### WHAT YOU WILL DO
#1 Can you turn the paragraph beginning "Based on public available data resources" in the passage on protein natural variants into a short bulleted list that keeps its main facts?
#2 Would you resume the passage on protein natural variants, starting right after its final sentence?

### PASSAGE
Marcel Thiel (Gdańsk / PL), Michał Puchalski (Gdańsk / PL), Alicja Różycka (Gdańsk / PL), Stanisław Ołdziej (Gdańsk / PL)
The results of proteomic/peptidomic studies are highly dependent on the amino acid sequence databases used during analysis. In recent years, due to a deeper understanding of the biological systems functions (by interpretation and information processing of the data related to the DNA sequences), amino acid sequence databases have been enriched with sequences resulting from alternative RNA splicing (isoforms), products of short ORFs or pseudogenes. However, even these modifications of amino acid sequence databases do not capture all of the diversity of the proteome. Amino acid sequence databases offer only canonical sequence representation of the product (or products) of a given gene. Moreover, the genetic material within a species is not identical for all individuals. Genomes (as well as proteomes) of individuals of the same species contain a huge number of natural variants. The occurrence of natural variants in proteomic/peptidomic studies is virtually impossible to identify due to the lack of systematized and readily available information, organized in a way suitable to use in available software used to process mass spectrometry data.
Based on public available data resources (Uniprot and NCBI's ClinVar databases), we built a database of natural variants of proteins as well ecosystem of bioinformatic tooling named AliceDB. It is used in identification of natural variants based on mass spectrometry data. Currently, AliceDB covers human proteome only (with more than 3,3 million records). Even that, it is worth to mention that software allows to build a database for investigation for any proteome. AliceDB is designed to work with commercially and non-commercially available software used to process and analyze mass spectrometry data.

### RECORD EXCERPTS
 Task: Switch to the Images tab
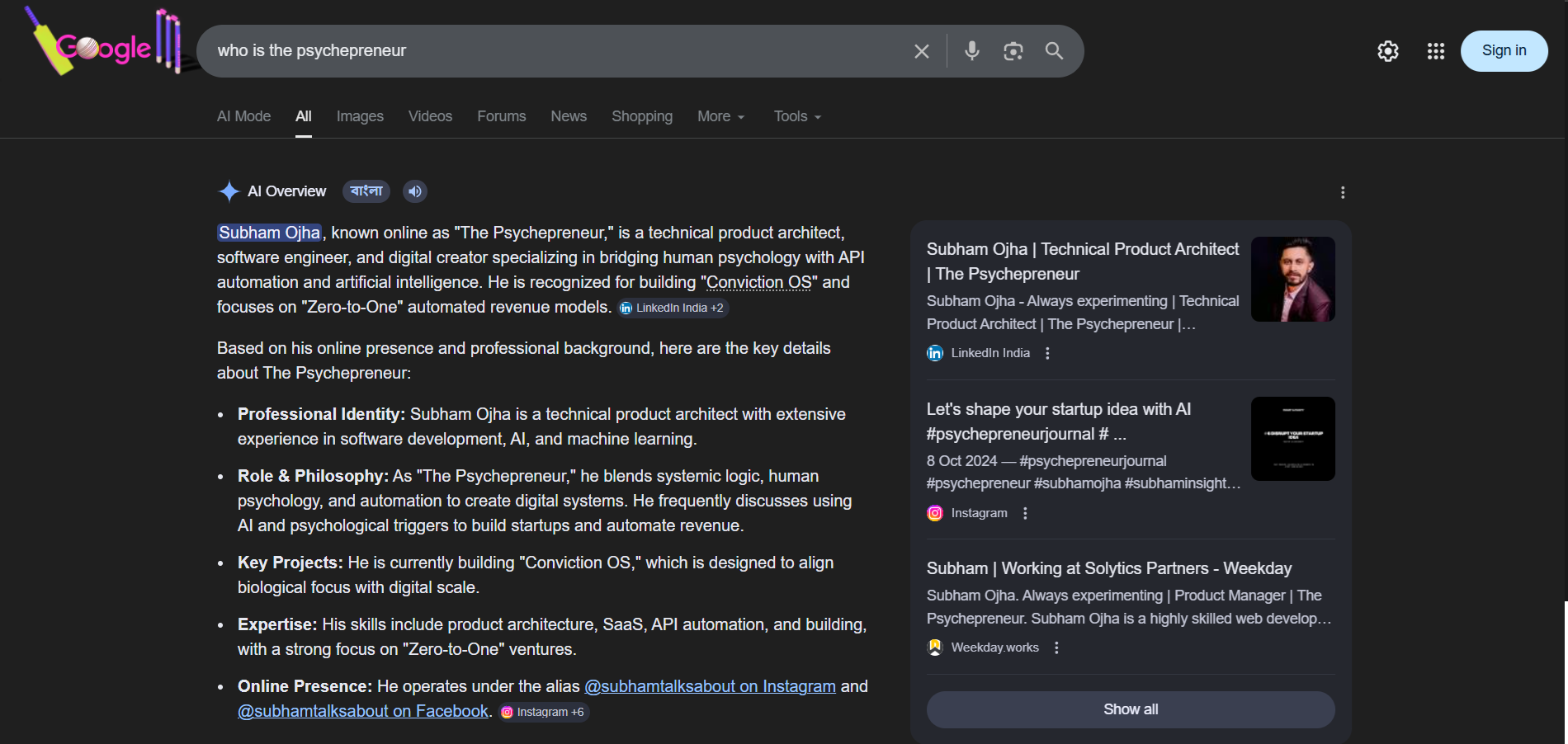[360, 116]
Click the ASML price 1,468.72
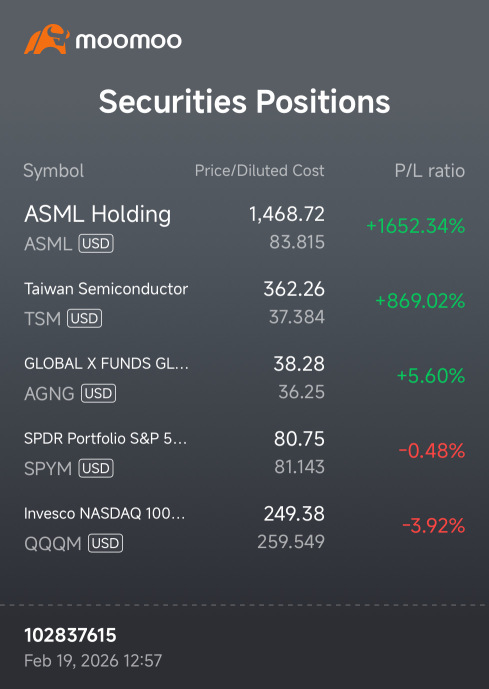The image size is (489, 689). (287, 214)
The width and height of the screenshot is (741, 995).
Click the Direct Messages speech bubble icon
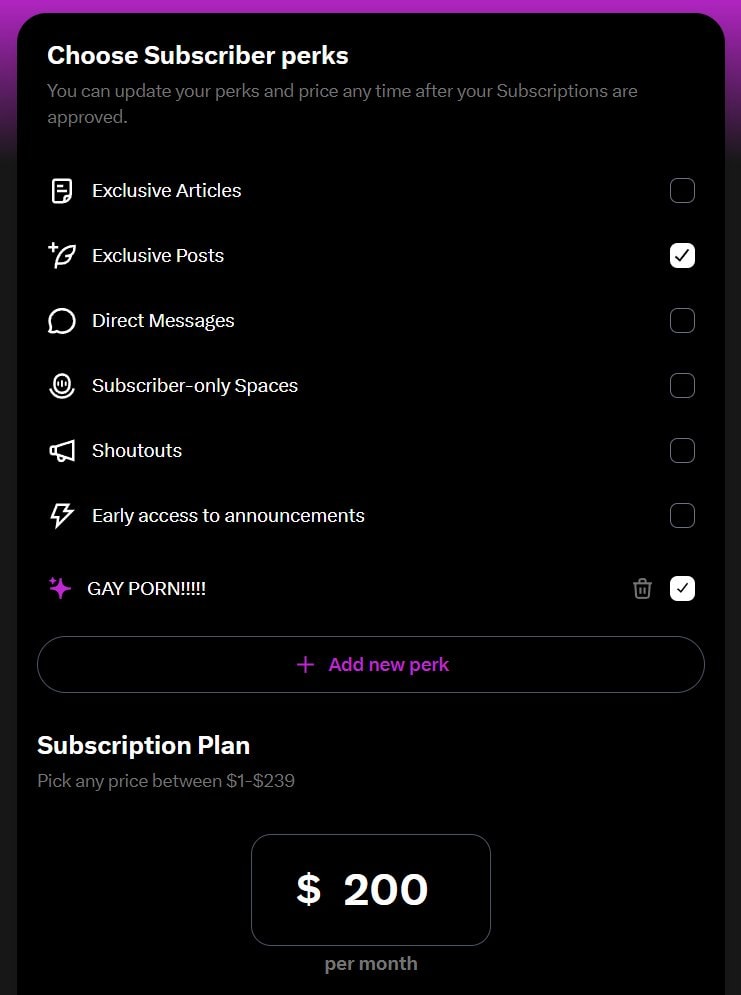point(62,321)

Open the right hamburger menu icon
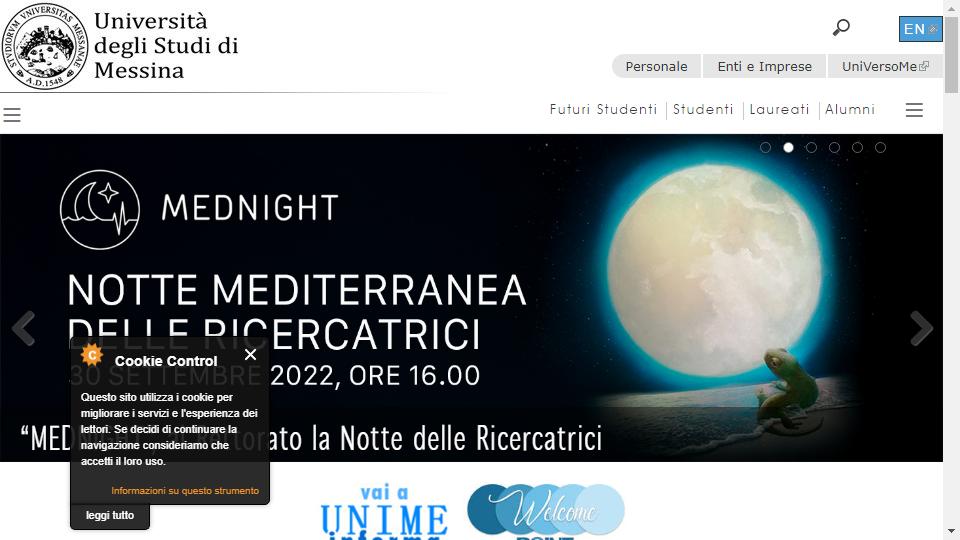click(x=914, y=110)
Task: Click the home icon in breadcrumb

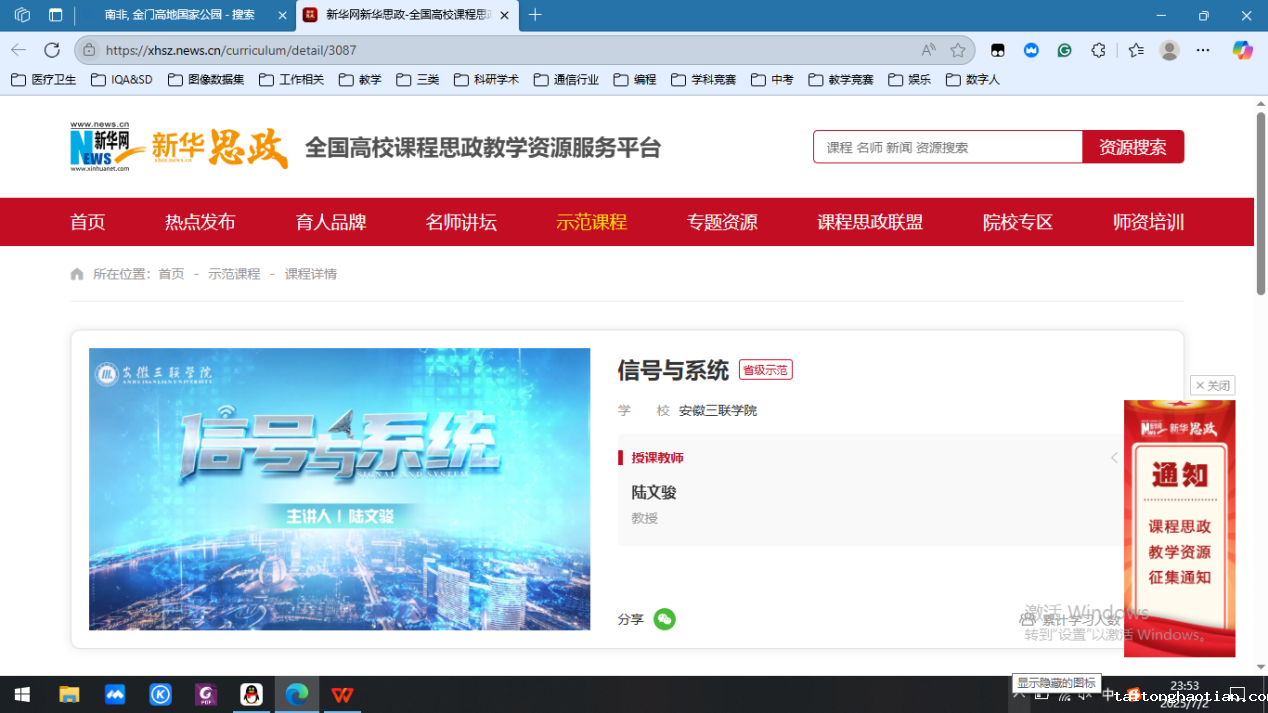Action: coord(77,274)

### RESPONSES TO THE EXERCISE
#1
- AliceDB is a database of natural protein variants with an ecosystem of bioinformatic tools, built from public data in the UniProt and NCBI ClinVar databases.
- It is used to identify natural variants from mass spectrometry data.
- It currently covers only the human proteome, with more than 3.3 million records.
- The software can build a database for investigating any proteome.
- It is designed to work with both commercial and non-commercial software for processing and analyzing mass spectrometry data.

#2
The performance of the developed tool was tested on two datasets acquired from the PRIDE repository (PXD048837 and PXD024347 respectively). Preliminary results indicate that inclusion of natural variants in the processing of peptidomic/proteomic data allows to increase the number of peptide identifications by 2-11% (depending on the sample type). A higher number of identified peptides leads to the higher number of protein identifications (increase by 2-6%). As a result of that, statistical significance of amino acid sequence identifications also improves. It is worth to mention that significant potential for AliceDB usage lies in data analysis of medical importance. At present, information about possible natural variants comes mainly from DNA sequencing data (genomics) or mRNA sequencing data (transcriptomics). Identification of natural variants in protein products of genes, especially those of marker or diagnostic importance, was practically limited only to targeted analyses focused on a few predefined ones. AliceDB enables the identification of all natural variants, greatly expanding the application of mass spectrometry in studies related to medical diagnostics.